Data Science 101 | Towards AI

Data Science 101 — A Short Course on Medium Platform with R and Python Code Included

Benjamin Obi Tayo Ph.D.
Aug 26 · 5 min read

Data Science 101 is intended for individuals that have some prior exposure or knowledge in data science concepts and are interested in practical applications beyond what is offered in most introductory-level data science courses on platforms such as DataCamp, Coursera, Udemy, or edX.

This course will provide you with the fundamental knowledge that you need in data science using real-world examples.
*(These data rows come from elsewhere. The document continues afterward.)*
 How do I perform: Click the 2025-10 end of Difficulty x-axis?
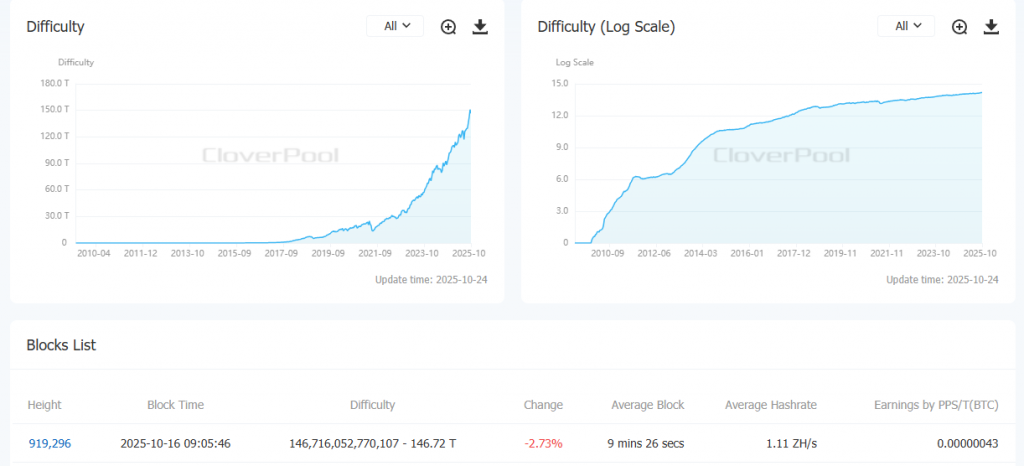pos(470,254)
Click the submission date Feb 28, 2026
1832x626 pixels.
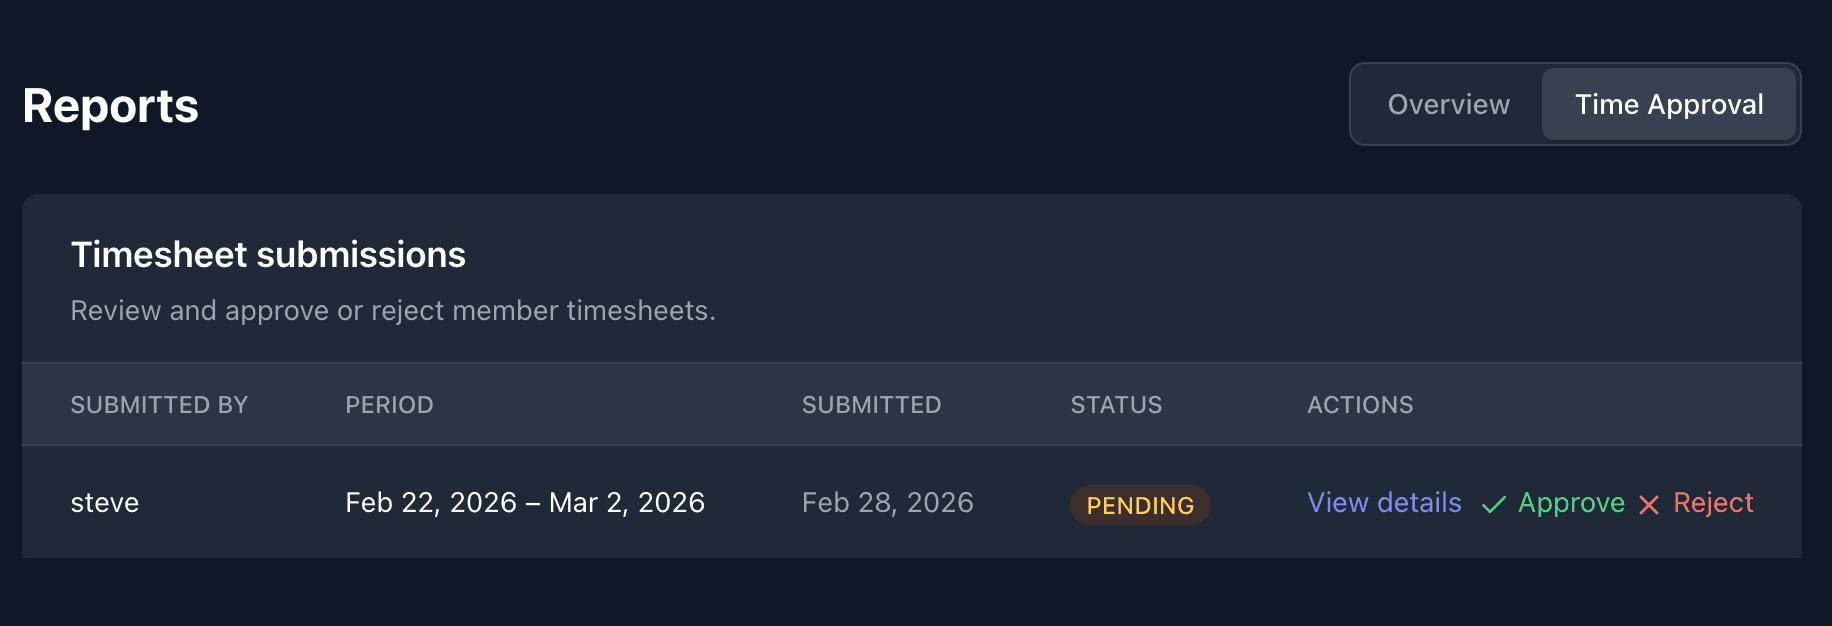coord(887,503)
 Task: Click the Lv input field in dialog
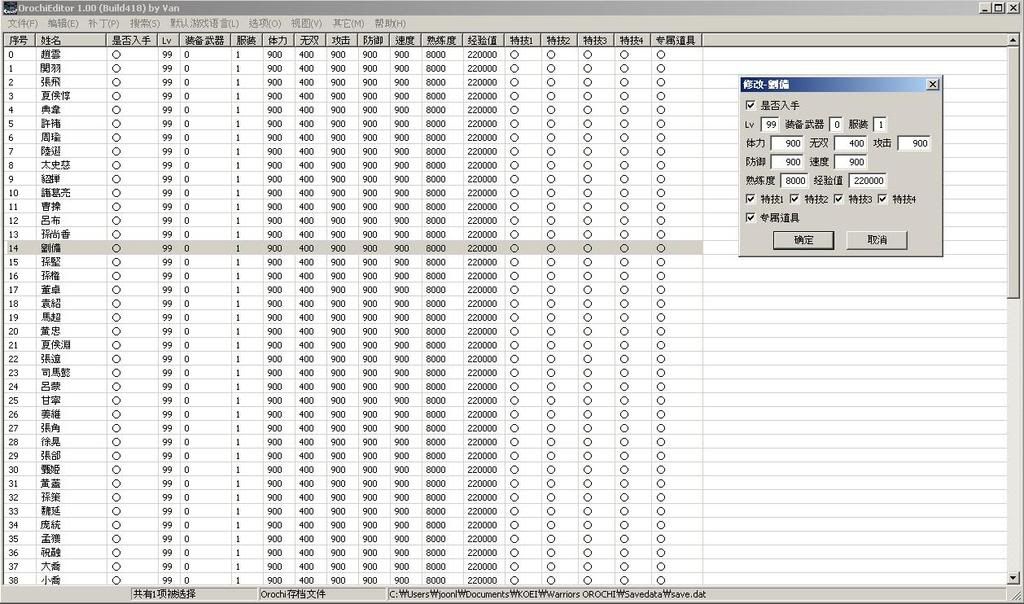[x=770, y=125]
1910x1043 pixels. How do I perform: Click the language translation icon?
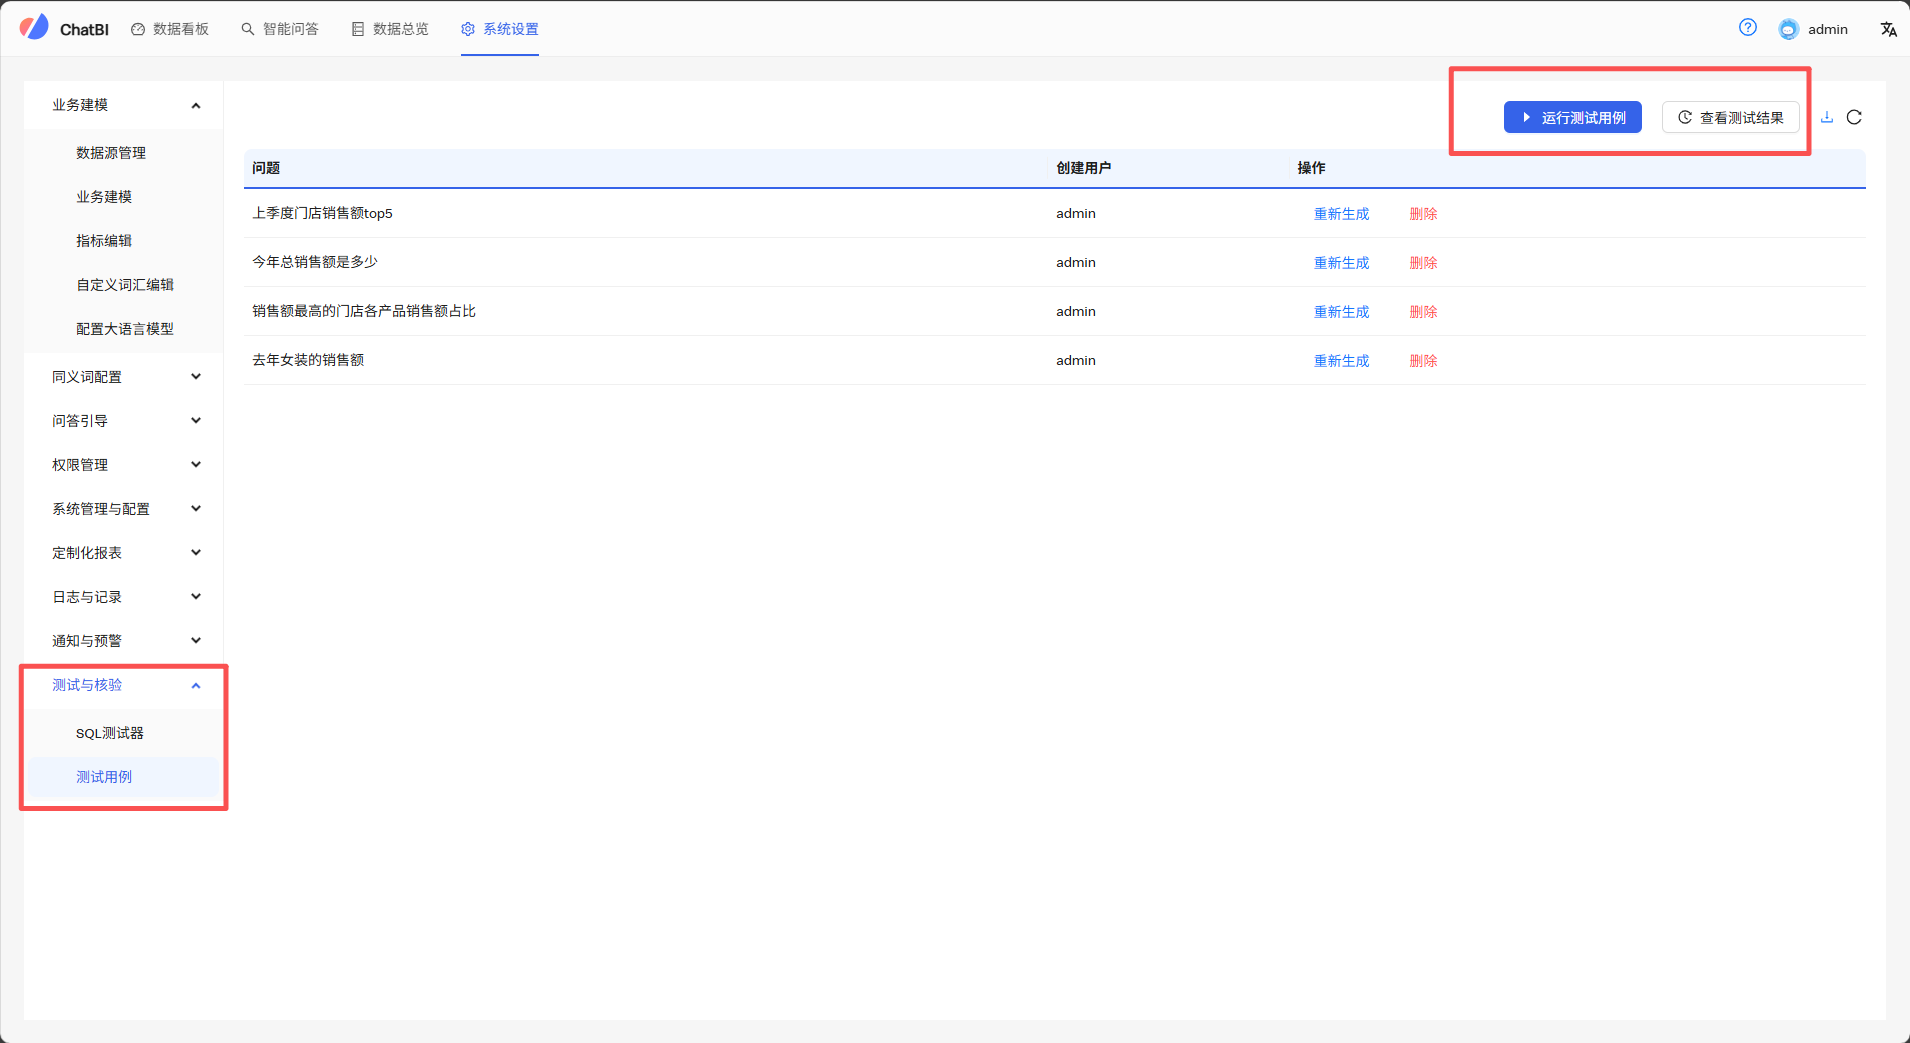coord(1888,29)
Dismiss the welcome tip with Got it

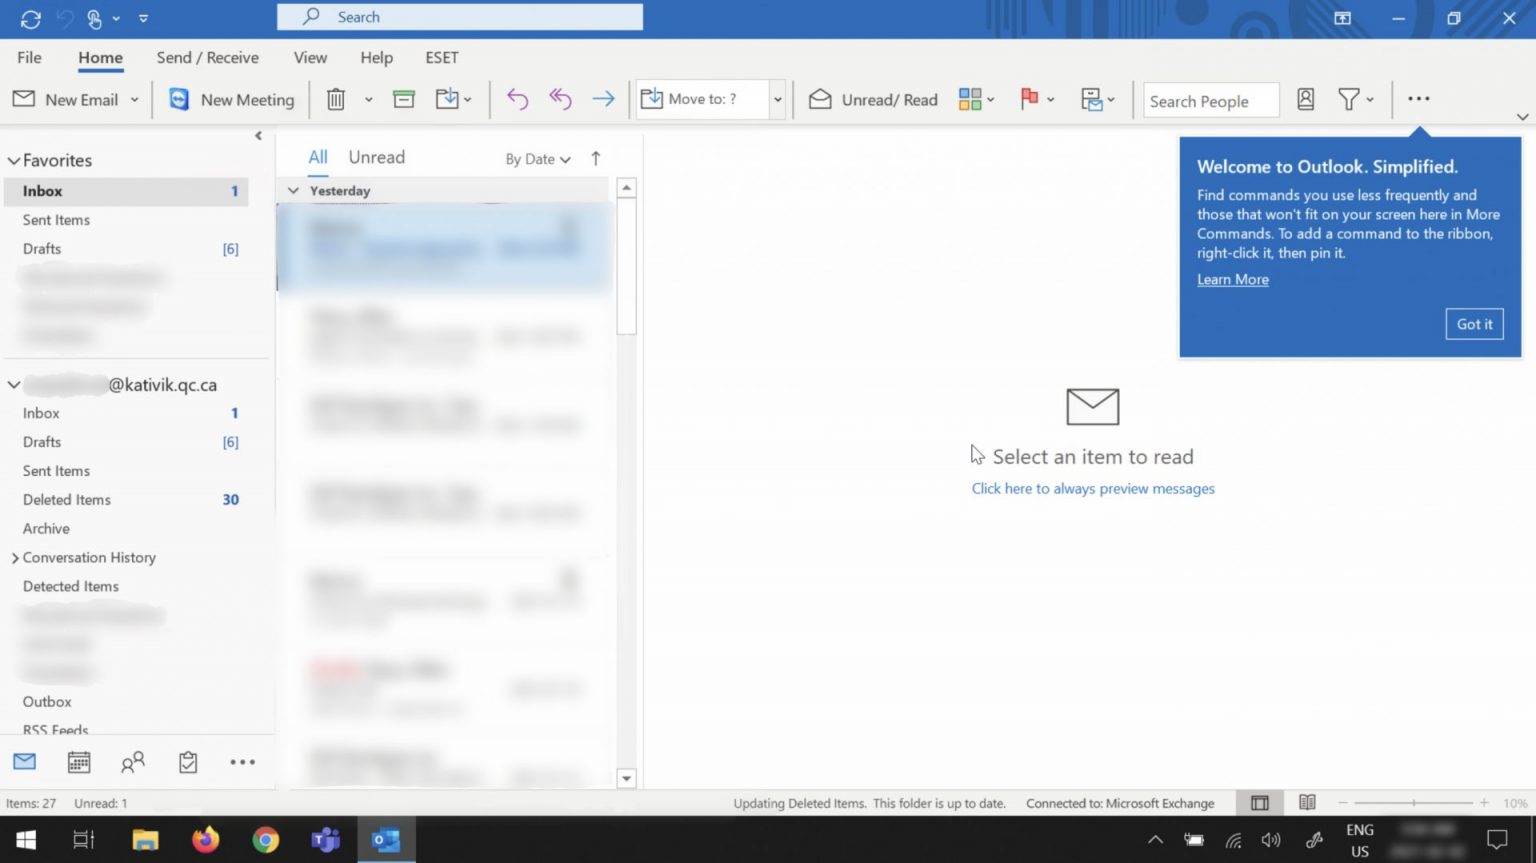tap(1474, 324)
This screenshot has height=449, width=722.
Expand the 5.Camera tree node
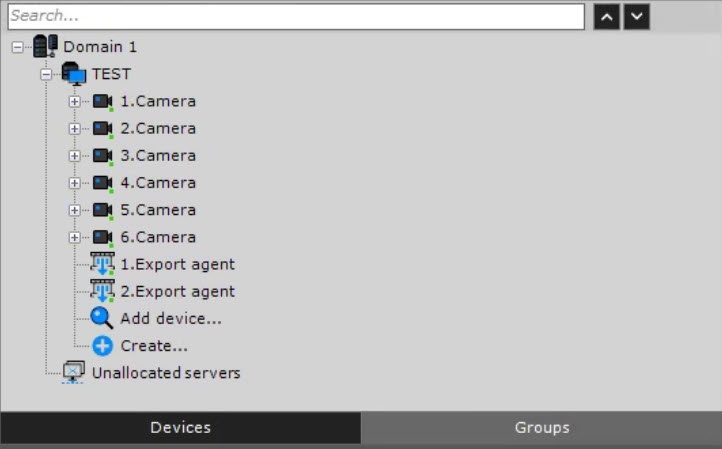click(74, 210)
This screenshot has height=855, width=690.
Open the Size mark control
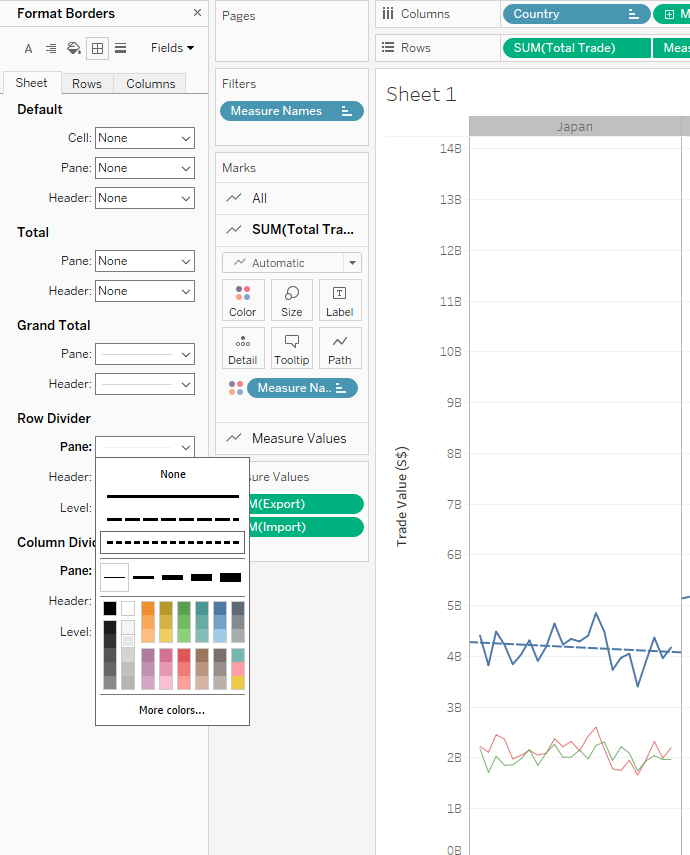[x=292, y=300]
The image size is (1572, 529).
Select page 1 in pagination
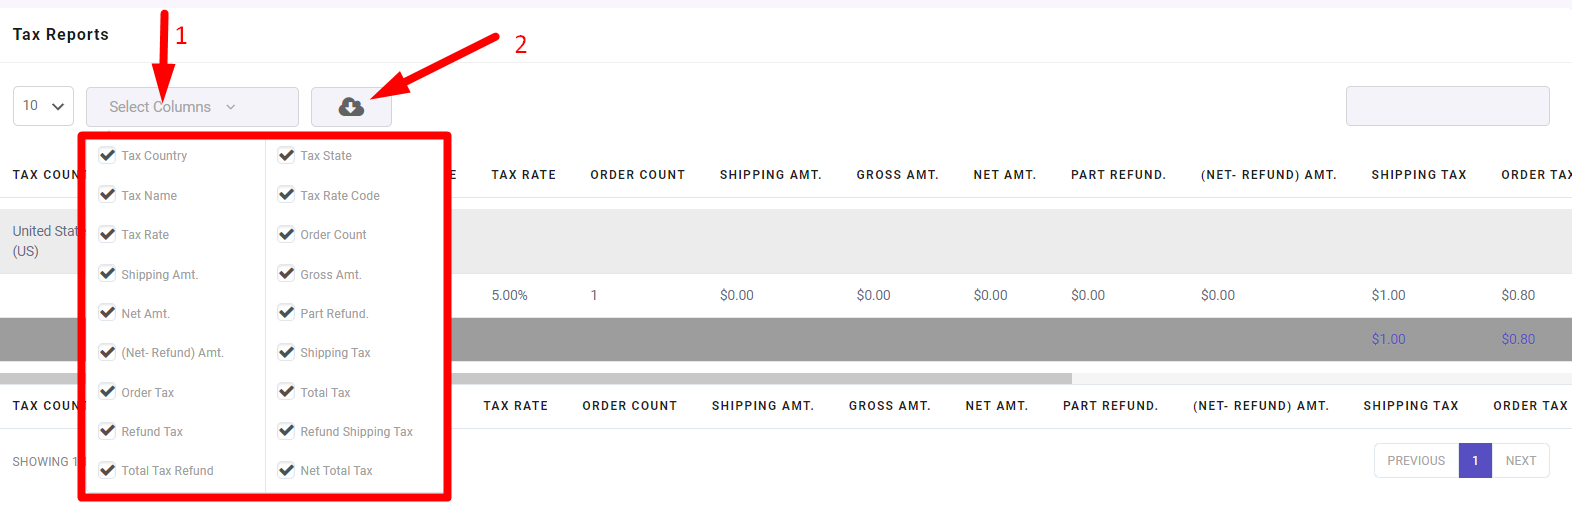point(1475,461)
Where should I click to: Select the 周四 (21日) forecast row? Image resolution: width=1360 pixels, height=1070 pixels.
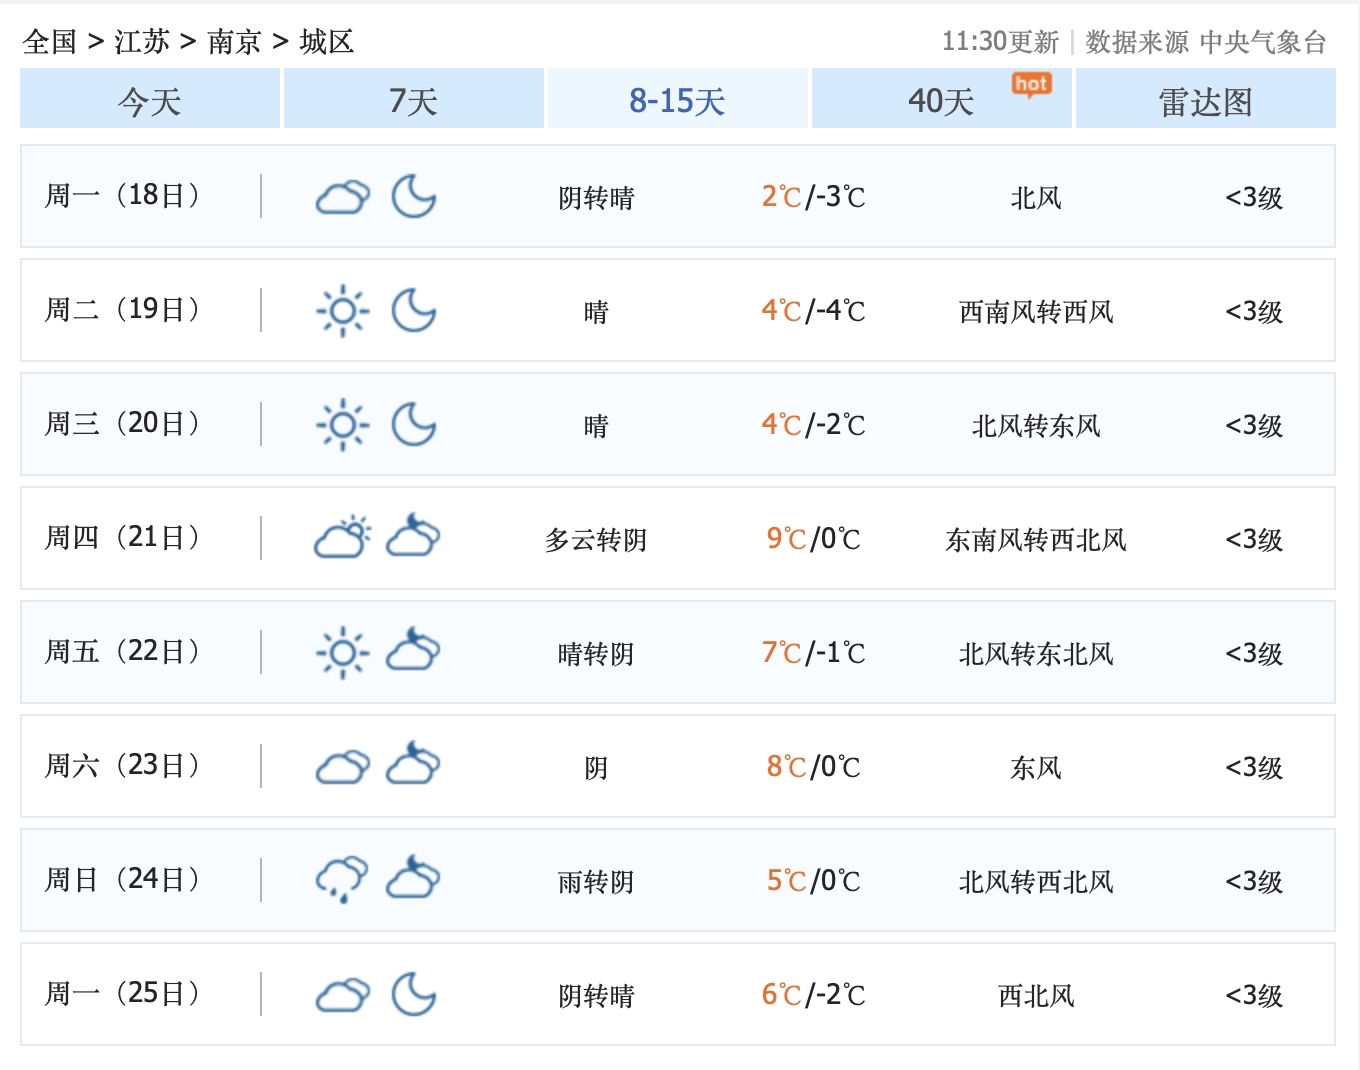(677, 538)
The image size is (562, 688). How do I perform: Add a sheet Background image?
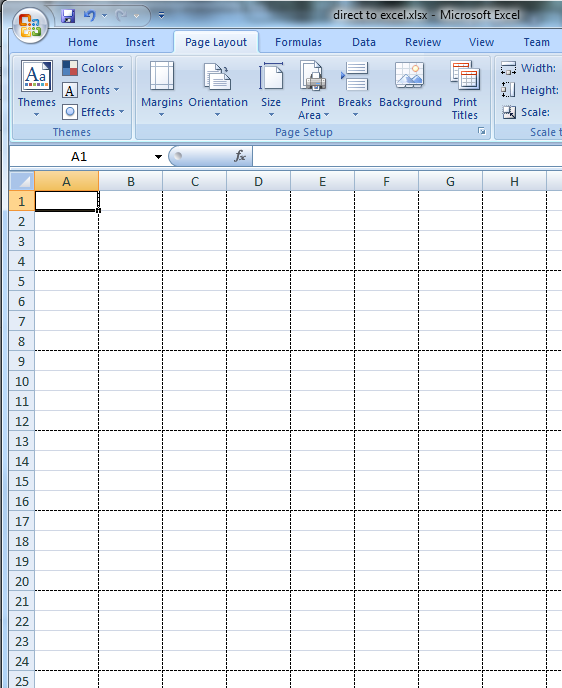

The course contains several examples with code included using both R and Python, considered the top 2 programming languages used by most data science organizations and industries.

Why You Should Take This Course

  1. All course materials are included as links to my medium data science articles, so you don’t need to leave this platform to access course materials. Supplementary course materials such as datasets, jupyter notebooks, R scripts, and sample output files are included as links to my GitHub repositories.
  2. Code is provided for all examples using R or Python. You can download the code and datasets for each example, and then modify it accordingly for learning purposes or modify the code to solve an entirely different problem.
  3. The course can also serve as a quick refresher for those preparing for a data scientist job interview as some of the course materials are designed using materials from typical data scientist interviews take-home challenge projects.
  4. The author has 2 years of experience in data science education, he is a top contributor to the online data science publication Towards AI, and he keeps learning new data science concepts each and every day. So please feel free to leave feedback comments or questions for further clarification or discussion.

What You Will Learn:

  • Fundamental programming skills in R and Python
  • Learn how to process raw data into formats necessary for analysis
  • Learn techniques for transforming data such as principal component analysis (PCA) and linear discriminant analysis (LDA)
  • Learn basic data visualization principles and how to apply them using R’s ggplot2, and Python’s matplotlib and seaborn packages
  • Introduction to linear regression including simple and multiple regression problems
  • Learn the machine process
  • Implement machine learning algorithms
  • In-depth knowledge of fundamental data science concepts through motivating real-world case studies
  • Hands-on Experiential learning

Prerequisites

This course assumes basic understanding of programming concepts in R and Python. The course also assumes familiarity with essential math skills. Please see the article: Essential Math Skills for Machine Learning for more information about essential math skills required for practicing data scientists.

MODULE 1: Data Wrangling

The process of data wrangling is a critical step for any data scientist. Very rarely is data easily accessible in a data science project for analysis. It’s more likely for the data to be in a file, a database, or extracted from documents such as web pages, tweets, or PDFs. Knowing how to wrangle and clean data will enable you to derive critical insights from your data that would otherwise be hidden.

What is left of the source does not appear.